SOURCE DATA ▸

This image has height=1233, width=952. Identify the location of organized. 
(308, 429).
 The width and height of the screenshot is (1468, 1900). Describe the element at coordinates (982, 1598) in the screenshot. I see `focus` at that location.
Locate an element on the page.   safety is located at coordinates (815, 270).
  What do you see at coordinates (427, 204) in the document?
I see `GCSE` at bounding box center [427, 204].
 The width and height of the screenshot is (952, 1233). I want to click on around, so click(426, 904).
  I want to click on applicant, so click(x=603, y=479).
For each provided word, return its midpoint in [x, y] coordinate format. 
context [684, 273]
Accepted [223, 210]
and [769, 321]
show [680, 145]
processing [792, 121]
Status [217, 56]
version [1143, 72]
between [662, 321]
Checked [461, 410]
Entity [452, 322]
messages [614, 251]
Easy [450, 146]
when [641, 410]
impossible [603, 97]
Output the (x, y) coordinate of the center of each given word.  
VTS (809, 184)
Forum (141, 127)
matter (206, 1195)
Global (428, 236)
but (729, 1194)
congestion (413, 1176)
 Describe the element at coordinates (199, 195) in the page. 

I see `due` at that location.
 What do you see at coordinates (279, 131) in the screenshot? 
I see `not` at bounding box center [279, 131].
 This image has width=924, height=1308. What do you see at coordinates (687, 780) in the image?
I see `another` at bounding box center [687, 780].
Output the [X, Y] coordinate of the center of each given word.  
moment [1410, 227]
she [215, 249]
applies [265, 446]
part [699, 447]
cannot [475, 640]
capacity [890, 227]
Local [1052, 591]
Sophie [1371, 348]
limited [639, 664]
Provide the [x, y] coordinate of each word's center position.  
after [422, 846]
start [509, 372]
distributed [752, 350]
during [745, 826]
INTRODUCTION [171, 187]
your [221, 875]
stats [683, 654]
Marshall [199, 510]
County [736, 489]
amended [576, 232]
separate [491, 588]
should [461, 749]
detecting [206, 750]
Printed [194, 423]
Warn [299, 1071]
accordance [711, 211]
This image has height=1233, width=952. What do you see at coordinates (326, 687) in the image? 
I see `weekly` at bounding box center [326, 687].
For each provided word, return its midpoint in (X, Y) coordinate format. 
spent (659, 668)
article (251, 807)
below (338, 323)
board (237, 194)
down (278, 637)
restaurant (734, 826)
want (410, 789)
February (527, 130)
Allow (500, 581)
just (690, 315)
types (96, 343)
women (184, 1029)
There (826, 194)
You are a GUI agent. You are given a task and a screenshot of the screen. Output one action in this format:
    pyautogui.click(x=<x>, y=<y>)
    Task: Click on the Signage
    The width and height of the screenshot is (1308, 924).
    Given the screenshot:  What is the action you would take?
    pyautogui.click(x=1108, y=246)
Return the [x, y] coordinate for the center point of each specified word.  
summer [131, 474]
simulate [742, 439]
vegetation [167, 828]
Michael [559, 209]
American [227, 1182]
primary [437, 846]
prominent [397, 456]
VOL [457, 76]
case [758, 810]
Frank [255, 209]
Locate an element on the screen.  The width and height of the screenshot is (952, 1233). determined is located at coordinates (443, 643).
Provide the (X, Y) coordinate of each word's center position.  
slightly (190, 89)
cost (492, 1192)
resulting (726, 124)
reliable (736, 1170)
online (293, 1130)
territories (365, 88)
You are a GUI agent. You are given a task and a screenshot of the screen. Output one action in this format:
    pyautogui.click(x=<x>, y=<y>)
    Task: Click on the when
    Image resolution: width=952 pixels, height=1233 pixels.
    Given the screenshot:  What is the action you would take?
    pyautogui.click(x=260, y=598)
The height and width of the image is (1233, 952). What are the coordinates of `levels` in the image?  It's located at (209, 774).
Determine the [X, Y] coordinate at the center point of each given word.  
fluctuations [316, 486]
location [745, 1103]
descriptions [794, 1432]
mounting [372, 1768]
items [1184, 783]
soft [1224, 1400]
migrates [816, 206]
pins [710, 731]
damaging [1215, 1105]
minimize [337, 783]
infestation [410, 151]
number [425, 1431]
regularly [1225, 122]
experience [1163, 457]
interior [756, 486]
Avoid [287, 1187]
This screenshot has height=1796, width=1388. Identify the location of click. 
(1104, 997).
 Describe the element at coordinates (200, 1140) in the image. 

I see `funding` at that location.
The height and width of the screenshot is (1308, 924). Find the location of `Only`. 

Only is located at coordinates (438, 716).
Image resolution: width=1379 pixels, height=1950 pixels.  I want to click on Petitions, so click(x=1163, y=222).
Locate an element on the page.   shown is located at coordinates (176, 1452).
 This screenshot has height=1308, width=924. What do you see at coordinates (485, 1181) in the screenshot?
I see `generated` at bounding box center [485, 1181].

DO THIS ▸ Copy all of the material above line for line, keeping every word, number, and mark of punctuation unchanged.

SOLVED PROBLEM ▸
This image has height=1233, width=952. Identify the location of organized. 
(308, 429).
 The width and height of the screenshot is (1468, 1900). Describe the element at coordinates (982, 1598) in the screenshot. I see `focus` at that location.
Locate an element on the page.   safety is located at coordinates (815, 270).
  What do you see at coordinates (427, 204) in the document?
I see `GCSE` at bounding box center [427, 204].
 The width and height of the screenshot is (952, 1233). I want to click on around, so click(426, 904).
  I want to click on applicant, so click(x=603, y=479).
For each provided word, return its midpoint in [x, y] coordinate format. 
context [684, 273]
Accepted [223, 210]
and [769, 321]
show [680, 145]
processing [792, 121]
Status [217, 56]
version [1143, 72]
between [662, 321]
Checked [461, 410]
Entity [452, 322]
messages [614, 251]
Easy [450, 146]
when [641, 410]
impossible [603, 97]
Output the (x, y) coordinate of the center of each given word.  
VTS (809, 184)
Forum (141, 127)
matter (206, 1195)
Global (428, 236)
but (729, 1194)
congestion (413, 1176)
 Describe the element at coordinates (199, 195) in the page. 

I see `due` at that location.
 What do you see at coordinates (279, 131) in the screenshot? 
I see `not` at bounding box center [279, 131].
 This image has width=924, height=1308. What do you see at coordinates (687, 780) in the image?
I see `another` at bounding box center [687, 780].
Output the [X, Y] coordinate of the center of each given word.  
moment [1410, 227]
she [215, 249]
applies [265, 446]
part [699, 447]
cannot [475, 640]
capacity [890, 227]
Local [1052, 591]
Sophie [1371, 348]
limited [639, 664]
Provide the [x, y] coordinate of each word's center position.  
after [422, 846]
start [509, 372]
distributed [752, 350]
during [745, 826]
INTRODUCTION [171, 187]
your [221, 875]
stats [683, 654]
Marshall [199, 510]
County [736, 489]
amended [576, 232]
separate [491, 588]
should [461, 749]
detecting [206, 750]
Printed [194, 423]
Warn [299, 1071]
accordance [711, 211]
This image has height=1233, width=952. What do you see at coordinates (326, 687) in the image? 
I see `weekly` at bounding box center [326, 687].
For each provided word, return its midpoint in (X, Y) coordinate format. 
spent (659, 668)
article (251, 807)
below (338, 323)
board (237, 194)
down (278, 637)
restaurant (734, 826)
want (410, 789)
February (527, 130)
Allow (500, 581)
just (690, 315)
types (96, 343)
women (184, 1029)
There (826, 194)
You are a GUI agent. You are given a task and a screenshot of the screen. Output one action in this format:
    pyautogui.click(x=<x>, y=<y>)
    Task: Click on the Signage
    The width and height of the screenshot is (1308, 924).
    Given the screenshot:  What is the action you would take?
    pyautogui.click(x=1108, y=246)
Return the [x, y] coordinate for the center point of each specified word.  
summer [131, 474]
simulate [742, 439]
vegetation [167, 828]
Michael [559, 209]
American [227, 1182]
primary [437, 846]
prominent [397, 456]
VOL [457, 76]
case [758, 810]
Frank [255, 209]
Locate an element on the screen.  The width and height of the screenshot is (952, 1233). determined is located at coordinates (443, 643).
Provide the (X, Y) coordinate of each word's center position.  
slightly (190, 89)
cost (492, 1192)
resulting (726, 124)
reliable (736, 1170)
online (293, 1130)
territories (365, 88)
You are a GUI agent. You are given a task and a screenshot of the screen. Output one action in this format:
    pyautogui.click(x=<x>, y=<y>)
    Task: Click on the when
    Image resolution: width=952 pixels, height=1233 pixels.
    Given the screenshot:  What is the action you would take?
    pyautogui.click(x=260, y=598)
The height and width of the image is (1233, 952). What are the coordinates of `levels` in the image?  It's located at (209, 774).
Determine the [X, Y] coordinate at the center point of each given word.  
fluctuations [316, 486]
location [745, 1103]
descriptions [794, 1432]
mounting [372, 1768]
items [1184, 783]
soft [1224, 1400]
migrates [816, 206]
pins [710, 731]
damaging [1215, 1105]
minimize [337, 783]
infestation [410, 151]
number [425, 1431]
regularly [1225, 122]
experience [1163, 457]
interior [756, 486]
Avoid [287, 1187]
This screenshot has height=1796, width=1388. Identify the location of click. 
(1104, 997).
 Describe the element at coordinates (200, 1140) in the image. 

I see `funding` at that location.
The height and width of the screenshot is (1308, 924). Find the location of `Only`. 

Only is located at coordinates (438, 716).
Image resolution: width=1379 pixels, height=1950 pixels.  I want to click on Petitions, so click(x=1163, y=222).
Locate an element on the page.   shown is located at coordinates (176, 1452).
 This screenshot has height=1308, width=924. What do you see at coordinates (485, 1181) in the screenshot?
I see `generated` at bounding box center [485, 1181].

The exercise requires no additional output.